## PENGGALAN TEKS
>>>>

Beriman bersama Teman-teman Difabel

Dalam perjalanan kehidupan kita saat ini sebenarnya ada saudara-saudari kita yang disebut sebagai penyandang Disabilitas. Mereka kaum difable dan tersingkirkan selalu ada di tengah kehidupan umat beriman, termasuk di paroki kita tercinta yaitu Paroki Cikarang Gereja Ibu Teresa. Apakah selama ini kita sudah memberikan dan menerima kehadiran mereka dengan penuh suka cita dari hati kita yang paling dalam? Kepedulian dan bela rasa yang tiap kali dikumandangkan dalam praktik beriman kadang terasa belum cukup memberikan ruang pengakuan terhadap kehadirannya.

Teman-teman difable dengan kondisinya yang berbeda-beda satu sama lain perlu memperoleh pendampingan khusus, karena tingkat disabilitasnya yang beraneka macam. Di satu pihak, iman teman-teman difable dalam kondisi tertentu harus diwakili oleh iman kedua orang tua. Ada pula beberapa teman-teman difable dengan kepolosan dan gerak tubuhnya (meskipun kesehatan mereka tidak sepenuhnya maksimal) mampu mengekspresikan doa-doa dan imannya. Di lain pihak, teman-teman difable dihadirkan Tuhan di tengah keluarga dan kehidupan umat beriman bagaikan Malai kat yang sedang menyampaikan pesan kabar gembira (bdk. Markus 6 : 12), undangan kepedulian, bela rasa, dan pesan-pesan iman lain seperti kesabaran, spiritualitas sumeleh yang mengandung kepasrahan dan keteguhan serta praktik kemartiran dalam hidup keseharian di kedalaman kalbu umat beriman. Melalui tatap mata, gesture, gerak wajah dan ekspresinya, mata iman kita sering kali mampu menangkap apa yang mau dan sedang disampaikan.

<<<<

## DAFTAR DATA

>>>>

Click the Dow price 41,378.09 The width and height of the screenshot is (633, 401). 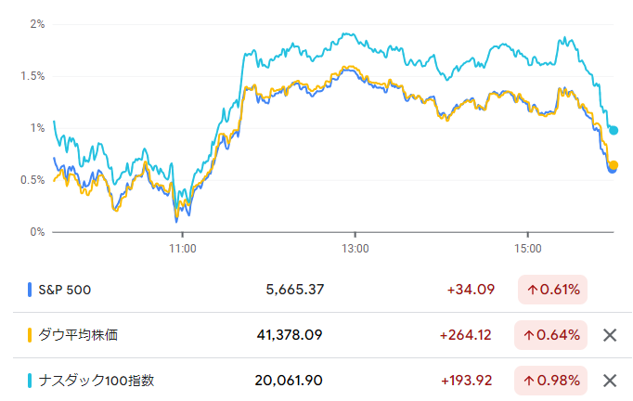(290, 335)
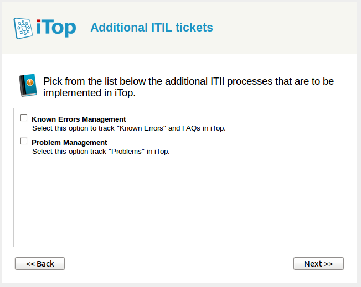Go back with the << Back button

(x=40, y=264)
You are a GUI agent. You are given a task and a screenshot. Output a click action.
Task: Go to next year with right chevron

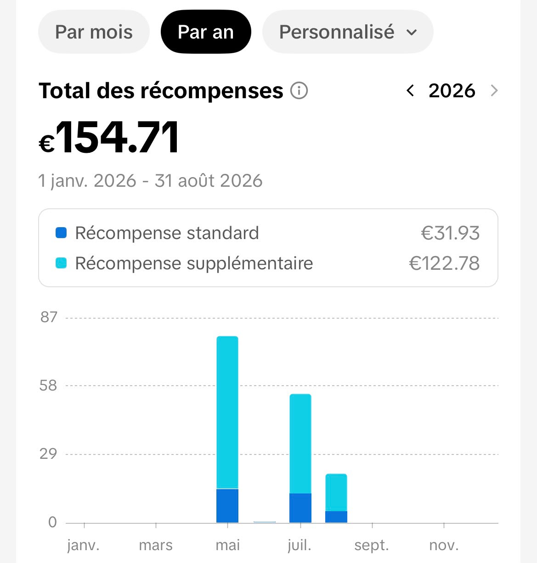pyautogui.click(x=494, y=91)
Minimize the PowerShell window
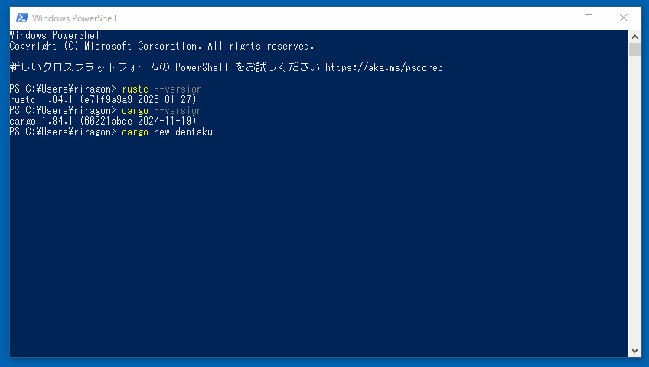 click(x=553, y=18)
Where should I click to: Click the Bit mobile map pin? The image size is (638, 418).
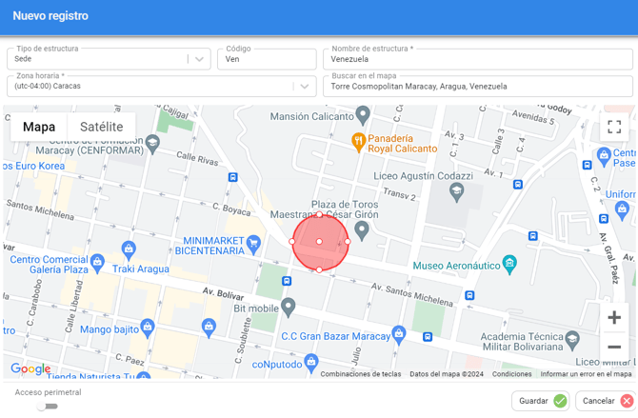point(288,306)

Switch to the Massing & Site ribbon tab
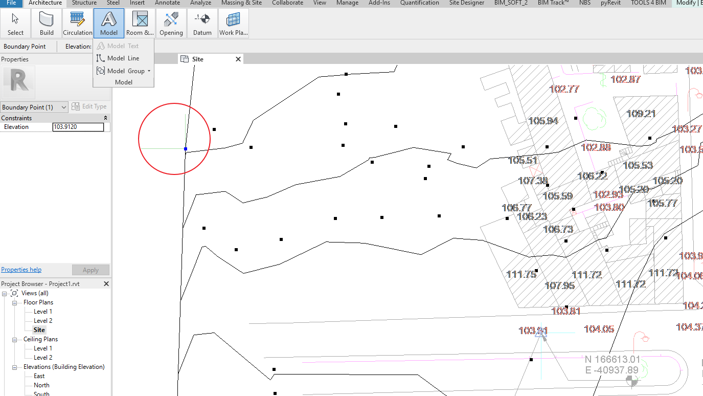pos(241,3)
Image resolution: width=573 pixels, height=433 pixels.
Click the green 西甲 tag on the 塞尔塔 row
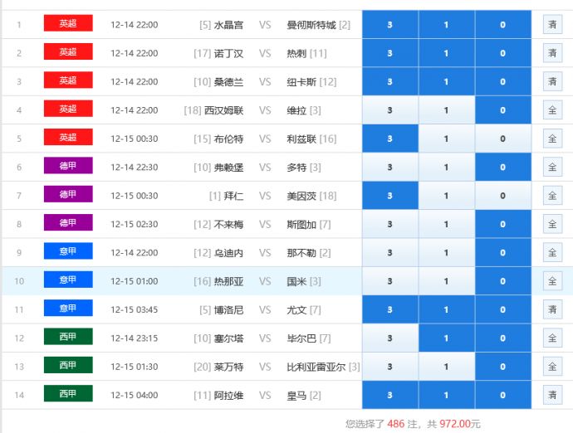tap(68, 337)
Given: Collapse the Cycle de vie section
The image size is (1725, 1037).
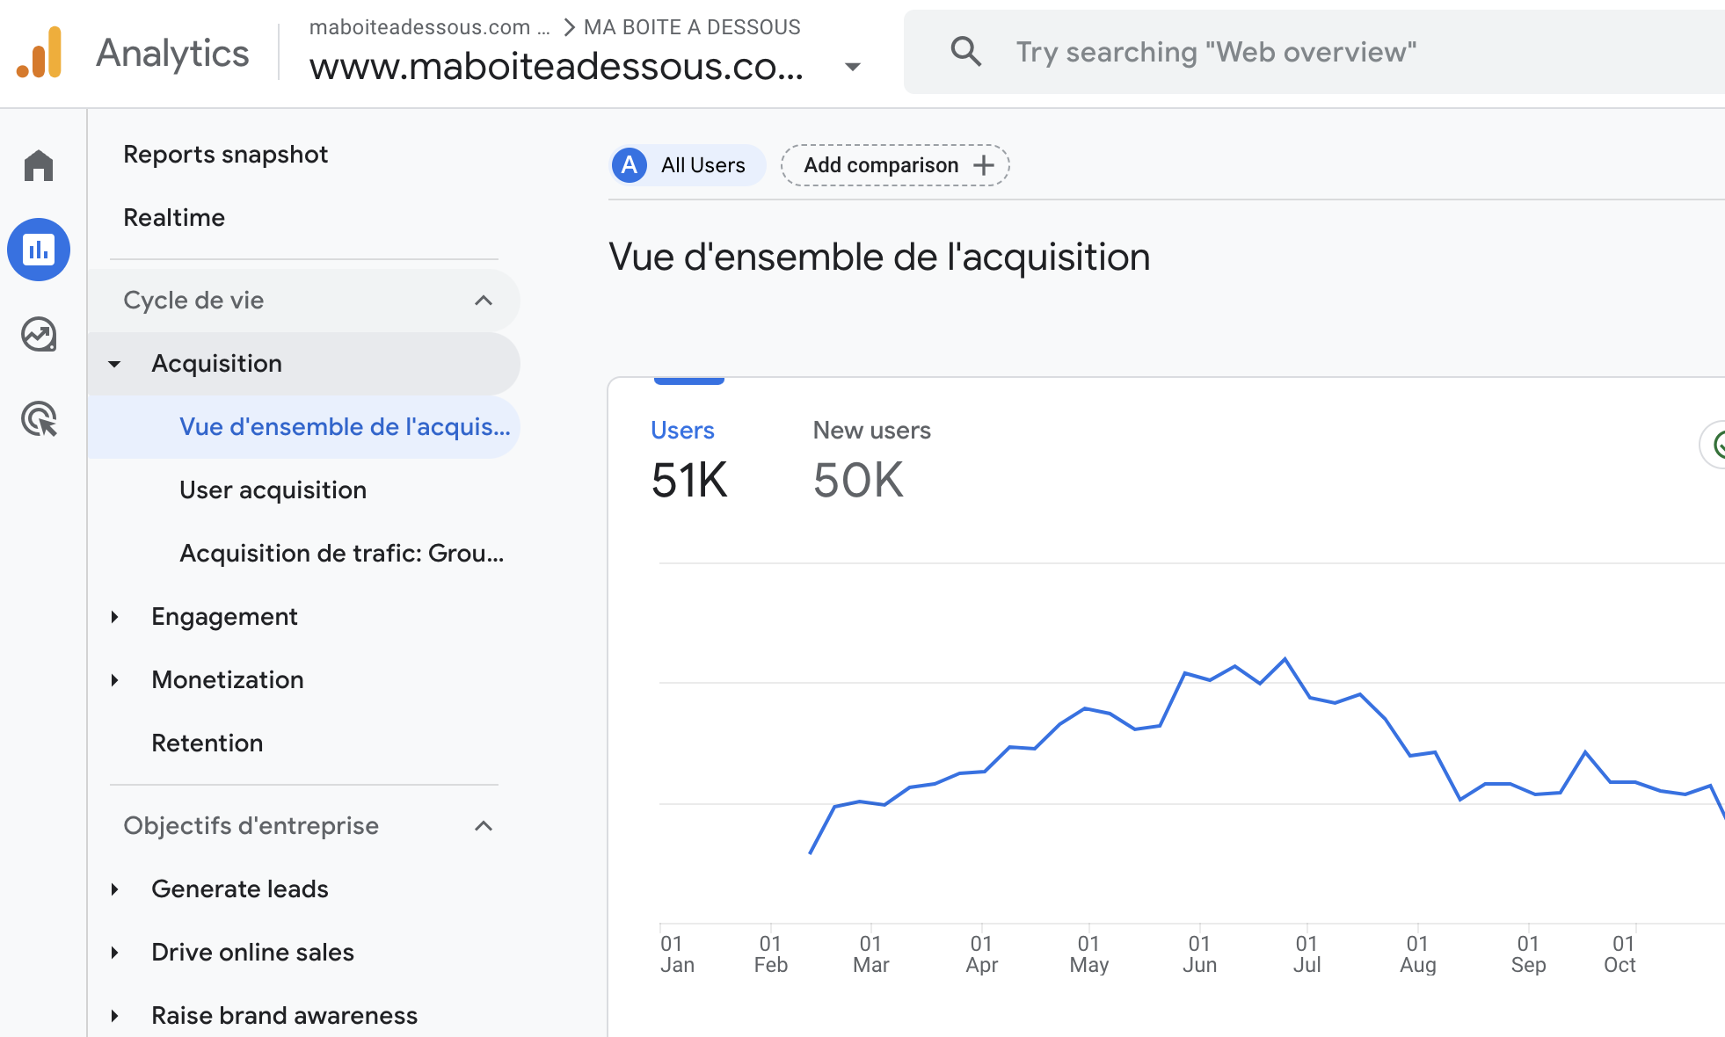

<<<<

## PETUNJUK
Menurut penggalan teks tentang beriman bersama teman-teman difabel, mengapa teman-teman difabel perlu memperoleh pendampingan khusus? Jawablah dalam satu sampai tiga kalimat.

## HASIL TUGAS
Teman-teman difabel perlu memperoleh pendampingan khusus karena kondisi mereka berbeda-beda satu sama lain. Tingkat disabilitas mereka pun beraneka macam.